As an aside, this is a short-hand. You never have to write this like this, and it's always a bad idea, imho, because it's correlated with the parent query (excessively complex for SELECT), bloats the SELECT-clause and violates the basic structure of the query, and is often likely to be slower.
select company_code,
founder,
(select count(distinct lead_manager_code)
from Lead_Manager
where company_code = c.company_code
)
from Company c
order by company_code;
Is better written with an LEFT OUTER JOIN
SELECT company_code,
founder,
t.count
FROM Company c
LEFT OUTER JOIN (
select company_code, count(distinct lead_manager_code)
FROM lead_manager
GROUP BY company_code
) AS t
USING (company_code)
ORDER BY company_code;
Speed
Analysis with PostgreSQL should be applicable on most databases.
Multirow
The VIRTUAL COLUMN method is likely to result in extra seq scans as the planner won't know to bundle them up. Worth comparing speeds.. 145 ms for the VIRTUAL COLUMN method
EXPLAIN ANALYZE
SELECT *, (
SELECT count(distinct x)
FROM foobar AS f2
WHERE f1.x = f2.x
)
FROM foobar AS f1;
QUERY PLAN
---------------------------------------------------------------------------------------------------------------------
Seq Scan on foobar f1 (cost=0.00..17527.50 rows=1000 width=4) (actual time=0.252..145.119 rows=1000 loops=1)
SubPlan 1
-> Aggregate (cost=17.50..17.51 rows=1 width=4) (actual time=0.144..0.144 rows=1 loops=1000)
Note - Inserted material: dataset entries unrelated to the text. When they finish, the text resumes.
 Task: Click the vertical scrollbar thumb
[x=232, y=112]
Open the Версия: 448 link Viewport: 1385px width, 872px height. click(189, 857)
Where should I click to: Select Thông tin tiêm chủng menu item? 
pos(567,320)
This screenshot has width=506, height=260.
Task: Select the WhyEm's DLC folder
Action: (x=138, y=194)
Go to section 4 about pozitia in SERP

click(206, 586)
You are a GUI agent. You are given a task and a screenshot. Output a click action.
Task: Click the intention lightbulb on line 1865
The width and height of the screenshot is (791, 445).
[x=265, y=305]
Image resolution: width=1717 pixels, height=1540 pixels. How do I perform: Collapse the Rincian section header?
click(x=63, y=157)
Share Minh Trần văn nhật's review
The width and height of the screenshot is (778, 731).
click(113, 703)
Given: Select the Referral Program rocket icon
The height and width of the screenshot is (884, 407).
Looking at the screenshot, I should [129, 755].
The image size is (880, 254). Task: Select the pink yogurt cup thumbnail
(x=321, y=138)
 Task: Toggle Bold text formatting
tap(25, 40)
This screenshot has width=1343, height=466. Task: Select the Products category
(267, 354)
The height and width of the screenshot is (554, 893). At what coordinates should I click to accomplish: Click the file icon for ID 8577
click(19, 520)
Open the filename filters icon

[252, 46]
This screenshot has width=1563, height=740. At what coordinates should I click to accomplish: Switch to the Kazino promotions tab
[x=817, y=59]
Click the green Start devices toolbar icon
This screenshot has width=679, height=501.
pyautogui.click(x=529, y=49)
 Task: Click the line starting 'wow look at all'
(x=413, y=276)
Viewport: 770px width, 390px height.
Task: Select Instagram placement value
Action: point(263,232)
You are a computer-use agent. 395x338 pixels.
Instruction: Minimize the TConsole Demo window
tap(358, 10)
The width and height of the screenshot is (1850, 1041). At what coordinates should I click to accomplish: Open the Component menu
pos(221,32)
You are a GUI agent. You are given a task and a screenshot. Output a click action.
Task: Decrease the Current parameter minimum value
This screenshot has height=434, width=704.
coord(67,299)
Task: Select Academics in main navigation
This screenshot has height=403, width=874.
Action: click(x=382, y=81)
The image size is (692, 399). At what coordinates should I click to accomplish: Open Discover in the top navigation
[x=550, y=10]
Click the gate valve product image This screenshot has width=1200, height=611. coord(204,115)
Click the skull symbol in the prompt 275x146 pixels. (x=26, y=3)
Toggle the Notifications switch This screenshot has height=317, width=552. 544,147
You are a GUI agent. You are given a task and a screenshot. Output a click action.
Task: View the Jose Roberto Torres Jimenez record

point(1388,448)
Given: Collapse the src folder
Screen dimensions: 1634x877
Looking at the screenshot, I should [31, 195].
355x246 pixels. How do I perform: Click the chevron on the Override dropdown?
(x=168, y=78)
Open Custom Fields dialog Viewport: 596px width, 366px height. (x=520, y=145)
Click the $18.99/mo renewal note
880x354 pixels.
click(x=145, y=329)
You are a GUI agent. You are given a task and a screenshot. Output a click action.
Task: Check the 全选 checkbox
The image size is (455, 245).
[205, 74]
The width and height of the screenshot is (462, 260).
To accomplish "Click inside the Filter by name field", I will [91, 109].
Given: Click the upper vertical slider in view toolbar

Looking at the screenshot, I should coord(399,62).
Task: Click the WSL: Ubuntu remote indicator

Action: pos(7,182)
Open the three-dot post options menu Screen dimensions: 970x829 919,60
-> Seq Scan on foobar f2 (cost=0.00..17.50 rows=1 width=4) (actual time=0.065..0.140 rows=1 loops=1000)
Filter: (f1.x = x)
Rows Removed by Filter: 999
Planning time: 0.108 ms
Execution time: 145.268 ms
Yet 2 ms for the LEFT OUTER JOIN method
EXPLAIN ANALYZE
SELECT x, f2.count
FROM foobar
LEFT OUTER JOIN (
SELECT x, count(*)
FROM foobar
GROUP BY x
) AS f2 USING (x);
QUERY PLAN
----------------------------------------------------------------------------------------------------------------------------
Hash Right Join (cost=47.50..81.25 rows=1000 width=12) (actual time=1.246..2.154 rows=1000 loops=1)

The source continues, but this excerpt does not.